High-throughput 3D engineered paediatric tumour models for precision medicine.

Precision medicine for paediatric and adult cancers that incorporates drug sensitivity profiling can identify effective therapies for individual patients. However, obtaining adequate biopsy samples for high-throughput (HTP) screening remains challenging, with tumours needing to be expanded in culture or patient-derived xenografts, this is time-consuming and often unsuccessful. Herein, we have developed paediatric patient-derived tumour models using an engineered extracellular matrix (ECM) tissue mimic hydrogel system and HTP 3D bioprinting. Gene expression analysis from a neuroblastoma and sarcoma paediatric patient cohort identified key components of the ECM in these tumour types.
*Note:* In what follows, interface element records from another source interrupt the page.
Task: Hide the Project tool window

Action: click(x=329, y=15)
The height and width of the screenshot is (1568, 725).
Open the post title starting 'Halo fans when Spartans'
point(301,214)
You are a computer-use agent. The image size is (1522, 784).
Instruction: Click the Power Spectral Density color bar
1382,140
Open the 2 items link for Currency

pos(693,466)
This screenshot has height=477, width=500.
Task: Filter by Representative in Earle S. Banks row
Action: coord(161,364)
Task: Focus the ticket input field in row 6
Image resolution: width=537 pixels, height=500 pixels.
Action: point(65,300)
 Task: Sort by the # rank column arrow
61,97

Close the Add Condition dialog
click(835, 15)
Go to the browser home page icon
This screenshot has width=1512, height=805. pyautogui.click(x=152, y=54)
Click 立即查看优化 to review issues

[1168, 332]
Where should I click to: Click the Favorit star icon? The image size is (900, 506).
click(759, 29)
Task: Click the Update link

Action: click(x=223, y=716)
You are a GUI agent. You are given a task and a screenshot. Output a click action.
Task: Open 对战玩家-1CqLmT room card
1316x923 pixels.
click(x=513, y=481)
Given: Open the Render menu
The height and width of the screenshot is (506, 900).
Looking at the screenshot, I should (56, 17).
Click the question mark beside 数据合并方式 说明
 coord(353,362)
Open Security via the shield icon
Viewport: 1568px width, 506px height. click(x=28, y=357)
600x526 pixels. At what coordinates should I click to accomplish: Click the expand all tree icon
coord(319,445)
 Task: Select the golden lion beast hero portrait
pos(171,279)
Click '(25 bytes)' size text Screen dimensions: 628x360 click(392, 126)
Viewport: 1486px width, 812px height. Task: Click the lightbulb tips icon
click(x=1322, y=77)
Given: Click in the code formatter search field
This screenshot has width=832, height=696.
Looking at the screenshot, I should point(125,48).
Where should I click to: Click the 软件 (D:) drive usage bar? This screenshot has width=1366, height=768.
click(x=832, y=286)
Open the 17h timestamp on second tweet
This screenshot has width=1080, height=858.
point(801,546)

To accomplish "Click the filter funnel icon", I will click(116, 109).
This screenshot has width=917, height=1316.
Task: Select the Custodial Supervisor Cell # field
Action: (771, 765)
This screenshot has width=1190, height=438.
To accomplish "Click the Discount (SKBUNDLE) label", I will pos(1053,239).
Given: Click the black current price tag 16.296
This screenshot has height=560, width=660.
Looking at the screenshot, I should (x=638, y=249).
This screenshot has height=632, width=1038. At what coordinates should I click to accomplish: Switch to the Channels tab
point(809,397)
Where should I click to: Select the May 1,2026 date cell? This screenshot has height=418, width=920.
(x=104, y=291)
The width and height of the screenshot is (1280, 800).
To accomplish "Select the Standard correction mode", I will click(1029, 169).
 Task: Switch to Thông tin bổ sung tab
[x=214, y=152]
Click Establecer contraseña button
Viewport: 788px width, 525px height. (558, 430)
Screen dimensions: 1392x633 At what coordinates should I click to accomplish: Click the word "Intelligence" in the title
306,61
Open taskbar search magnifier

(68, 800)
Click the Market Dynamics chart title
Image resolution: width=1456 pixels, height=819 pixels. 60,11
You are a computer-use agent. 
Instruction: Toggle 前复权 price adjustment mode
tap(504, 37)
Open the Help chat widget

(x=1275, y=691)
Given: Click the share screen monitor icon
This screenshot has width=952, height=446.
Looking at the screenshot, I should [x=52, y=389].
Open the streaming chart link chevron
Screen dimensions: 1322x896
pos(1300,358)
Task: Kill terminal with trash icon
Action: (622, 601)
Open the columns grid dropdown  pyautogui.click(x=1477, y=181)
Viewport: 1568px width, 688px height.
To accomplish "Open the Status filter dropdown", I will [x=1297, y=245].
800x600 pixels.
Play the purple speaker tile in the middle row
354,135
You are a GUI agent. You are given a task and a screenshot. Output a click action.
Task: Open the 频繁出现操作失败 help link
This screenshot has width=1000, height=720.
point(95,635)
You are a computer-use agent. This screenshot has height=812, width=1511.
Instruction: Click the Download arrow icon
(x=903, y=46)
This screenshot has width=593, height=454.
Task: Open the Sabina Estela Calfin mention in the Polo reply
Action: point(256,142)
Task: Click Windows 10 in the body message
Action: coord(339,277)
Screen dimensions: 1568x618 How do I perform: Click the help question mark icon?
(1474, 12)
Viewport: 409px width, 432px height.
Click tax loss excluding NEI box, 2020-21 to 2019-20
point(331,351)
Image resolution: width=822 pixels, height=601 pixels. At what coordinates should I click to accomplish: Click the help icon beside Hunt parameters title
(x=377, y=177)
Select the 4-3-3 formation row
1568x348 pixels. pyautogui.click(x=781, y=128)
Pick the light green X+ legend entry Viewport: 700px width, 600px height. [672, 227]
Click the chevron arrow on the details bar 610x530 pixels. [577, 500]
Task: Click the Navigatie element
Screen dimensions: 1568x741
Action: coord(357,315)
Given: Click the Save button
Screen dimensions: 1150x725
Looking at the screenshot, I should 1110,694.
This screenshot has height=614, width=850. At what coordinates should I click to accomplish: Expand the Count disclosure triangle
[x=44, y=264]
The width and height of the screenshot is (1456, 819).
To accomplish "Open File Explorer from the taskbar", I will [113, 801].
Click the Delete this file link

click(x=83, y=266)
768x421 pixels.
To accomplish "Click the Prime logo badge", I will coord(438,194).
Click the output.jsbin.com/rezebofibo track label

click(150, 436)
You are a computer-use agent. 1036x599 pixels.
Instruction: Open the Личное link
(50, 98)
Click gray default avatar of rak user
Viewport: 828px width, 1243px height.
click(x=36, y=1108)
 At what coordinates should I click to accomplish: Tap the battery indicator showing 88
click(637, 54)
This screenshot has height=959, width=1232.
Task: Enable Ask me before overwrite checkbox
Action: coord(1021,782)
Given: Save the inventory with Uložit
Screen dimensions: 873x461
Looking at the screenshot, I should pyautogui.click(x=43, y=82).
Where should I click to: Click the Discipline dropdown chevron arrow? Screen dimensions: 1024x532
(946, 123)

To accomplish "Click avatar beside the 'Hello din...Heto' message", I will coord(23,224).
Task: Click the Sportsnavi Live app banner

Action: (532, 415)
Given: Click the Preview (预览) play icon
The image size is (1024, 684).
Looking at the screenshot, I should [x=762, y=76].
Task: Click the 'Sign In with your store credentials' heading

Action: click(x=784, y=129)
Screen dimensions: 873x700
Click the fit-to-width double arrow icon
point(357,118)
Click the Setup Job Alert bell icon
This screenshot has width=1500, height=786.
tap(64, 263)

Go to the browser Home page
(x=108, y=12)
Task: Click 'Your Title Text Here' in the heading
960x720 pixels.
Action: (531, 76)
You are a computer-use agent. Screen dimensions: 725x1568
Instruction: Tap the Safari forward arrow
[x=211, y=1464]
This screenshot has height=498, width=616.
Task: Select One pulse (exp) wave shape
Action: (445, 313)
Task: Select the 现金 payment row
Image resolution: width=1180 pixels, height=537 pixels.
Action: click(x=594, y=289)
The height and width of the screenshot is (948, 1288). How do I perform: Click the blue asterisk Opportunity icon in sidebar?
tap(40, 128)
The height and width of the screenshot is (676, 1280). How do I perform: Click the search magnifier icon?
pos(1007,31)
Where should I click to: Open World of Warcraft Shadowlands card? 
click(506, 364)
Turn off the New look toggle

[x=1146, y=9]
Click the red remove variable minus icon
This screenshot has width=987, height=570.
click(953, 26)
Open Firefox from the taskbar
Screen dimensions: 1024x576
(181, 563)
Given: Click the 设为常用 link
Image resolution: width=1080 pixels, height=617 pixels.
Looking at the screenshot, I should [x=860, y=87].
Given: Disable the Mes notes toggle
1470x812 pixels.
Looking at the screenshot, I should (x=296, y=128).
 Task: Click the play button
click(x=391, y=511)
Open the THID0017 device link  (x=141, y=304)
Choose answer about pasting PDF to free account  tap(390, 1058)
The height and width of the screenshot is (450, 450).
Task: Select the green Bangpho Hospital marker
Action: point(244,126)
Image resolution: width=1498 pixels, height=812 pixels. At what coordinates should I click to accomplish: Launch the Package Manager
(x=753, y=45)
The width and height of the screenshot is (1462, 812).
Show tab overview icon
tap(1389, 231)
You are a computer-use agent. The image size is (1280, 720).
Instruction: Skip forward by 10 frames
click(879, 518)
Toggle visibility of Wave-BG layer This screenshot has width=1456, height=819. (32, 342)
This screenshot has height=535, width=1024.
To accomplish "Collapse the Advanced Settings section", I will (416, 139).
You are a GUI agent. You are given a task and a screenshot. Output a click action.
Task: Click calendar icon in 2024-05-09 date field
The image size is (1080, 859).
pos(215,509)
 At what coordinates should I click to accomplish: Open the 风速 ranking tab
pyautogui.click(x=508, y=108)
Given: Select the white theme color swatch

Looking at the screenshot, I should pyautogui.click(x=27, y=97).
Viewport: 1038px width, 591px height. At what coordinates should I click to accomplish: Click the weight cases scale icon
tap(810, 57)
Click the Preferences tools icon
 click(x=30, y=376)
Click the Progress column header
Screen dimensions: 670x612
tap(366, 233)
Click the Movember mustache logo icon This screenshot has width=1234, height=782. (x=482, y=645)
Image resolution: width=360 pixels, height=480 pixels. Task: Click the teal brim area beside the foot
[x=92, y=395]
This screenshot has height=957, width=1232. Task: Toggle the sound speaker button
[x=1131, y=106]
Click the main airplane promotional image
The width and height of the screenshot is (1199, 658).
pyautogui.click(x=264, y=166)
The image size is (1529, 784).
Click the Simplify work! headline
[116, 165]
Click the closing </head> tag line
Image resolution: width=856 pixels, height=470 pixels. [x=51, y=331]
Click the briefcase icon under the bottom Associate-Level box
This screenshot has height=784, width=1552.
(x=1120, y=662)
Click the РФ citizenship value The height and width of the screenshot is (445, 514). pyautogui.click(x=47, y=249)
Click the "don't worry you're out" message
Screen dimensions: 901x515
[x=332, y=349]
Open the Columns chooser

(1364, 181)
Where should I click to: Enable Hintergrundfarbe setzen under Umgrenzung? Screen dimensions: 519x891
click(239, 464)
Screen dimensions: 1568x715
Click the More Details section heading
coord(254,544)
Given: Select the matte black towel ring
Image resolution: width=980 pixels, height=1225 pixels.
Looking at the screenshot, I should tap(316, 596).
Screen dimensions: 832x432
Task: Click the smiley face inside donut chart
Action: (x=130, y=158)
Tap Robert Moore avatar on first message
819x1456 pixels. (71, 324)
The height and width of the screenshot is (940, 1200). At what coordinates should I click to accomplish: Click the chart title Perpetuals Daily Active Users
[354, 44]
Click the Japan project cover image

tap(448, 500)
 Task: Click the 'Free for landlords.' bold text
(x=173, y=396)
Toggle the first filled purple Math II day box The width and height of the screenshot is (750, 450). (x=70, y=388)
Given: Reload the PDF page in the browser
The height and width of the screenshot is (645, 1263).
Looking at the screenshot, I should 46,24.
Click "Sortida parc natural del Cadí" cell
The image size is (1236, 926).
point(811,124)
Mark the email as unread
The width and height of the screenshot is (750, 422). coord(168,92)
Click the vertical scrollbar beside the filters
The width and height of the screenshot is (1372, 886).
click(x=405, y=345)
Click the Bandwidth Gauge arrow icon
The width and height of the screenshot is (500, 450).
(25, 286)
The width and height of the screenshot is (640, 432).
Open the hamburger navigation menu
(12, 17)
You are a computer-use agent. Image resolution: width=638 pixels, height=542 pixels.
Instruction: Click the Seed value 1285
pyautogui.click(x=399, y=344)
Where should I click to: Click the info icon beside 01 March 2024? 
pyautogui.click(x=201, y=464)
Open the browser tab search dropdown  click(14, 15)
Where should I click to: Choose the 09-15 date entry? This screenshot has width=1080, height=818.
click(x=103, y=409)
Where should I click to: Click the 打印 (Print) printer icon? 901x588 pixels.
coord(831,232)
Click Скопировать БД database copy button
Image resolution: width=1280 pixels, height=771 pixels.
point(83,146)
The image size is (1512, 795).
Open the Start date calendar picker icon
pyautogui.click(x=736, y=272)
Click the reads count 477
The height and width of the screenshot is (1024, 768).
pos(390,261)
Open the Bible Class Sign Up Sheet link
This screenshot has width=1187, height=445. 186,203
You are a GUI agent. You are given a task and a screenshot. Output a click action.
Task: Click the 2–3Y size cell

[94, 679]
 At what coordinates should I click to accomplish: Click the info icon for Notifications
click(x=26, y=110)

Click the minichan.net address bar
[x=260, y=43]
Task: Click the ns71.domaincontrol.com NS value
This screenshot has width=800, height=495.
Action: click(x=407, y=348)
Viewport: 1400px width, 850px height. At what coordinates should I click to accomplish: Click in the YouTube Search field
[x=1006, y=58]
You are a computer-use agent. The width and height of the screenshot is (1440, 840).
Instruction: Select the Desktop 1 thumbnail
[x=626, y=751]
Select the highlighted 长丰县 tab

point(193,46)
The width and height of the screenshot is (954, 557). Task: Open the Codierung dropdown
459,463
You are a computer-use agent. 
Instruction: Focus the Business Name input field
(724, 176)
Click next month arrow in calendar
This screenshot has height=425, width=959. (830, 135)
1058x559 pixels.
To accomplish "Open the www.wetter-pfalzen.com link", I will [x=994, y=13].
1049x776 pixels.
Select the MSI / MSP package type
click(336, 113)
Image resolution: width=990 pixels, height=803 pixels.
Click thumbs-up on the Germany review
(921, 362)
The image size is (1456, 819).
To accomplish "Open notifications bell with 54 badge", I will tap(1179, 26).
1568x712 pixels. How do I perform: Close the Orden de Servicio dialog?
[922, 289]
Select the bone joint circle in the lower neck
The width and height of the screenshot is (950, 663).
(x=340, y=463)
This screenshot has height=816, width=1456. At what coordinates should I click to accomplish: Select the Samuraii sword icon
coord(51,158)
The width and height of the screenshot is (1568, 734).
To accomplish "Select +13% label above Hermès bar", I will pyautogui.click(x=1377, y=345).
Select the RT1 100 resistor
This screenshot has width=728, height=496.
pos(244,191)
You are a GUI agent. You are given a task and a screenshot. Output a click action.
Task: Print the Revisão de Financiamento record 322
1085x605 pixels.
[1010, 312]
Engineered hydrogels with ECM-mimic peptides were used to bioprint and create patient-specific tumouroids using patient-derived cells from xenograft models, and the approach was further confirmed on direct patient tumour samples. Bioprinted tumouroids from the PDX models recapitulated the genetic and phenotypic characteristics of the original tumours and retained tumourigenicity. HTP drug screening of these models identified individualised drug sensitivities. Our approach offers a timely and clinically relevant technology platform for precision medicine in paediatric cancers, potentially transforming preclinical testing across multiple cancer types.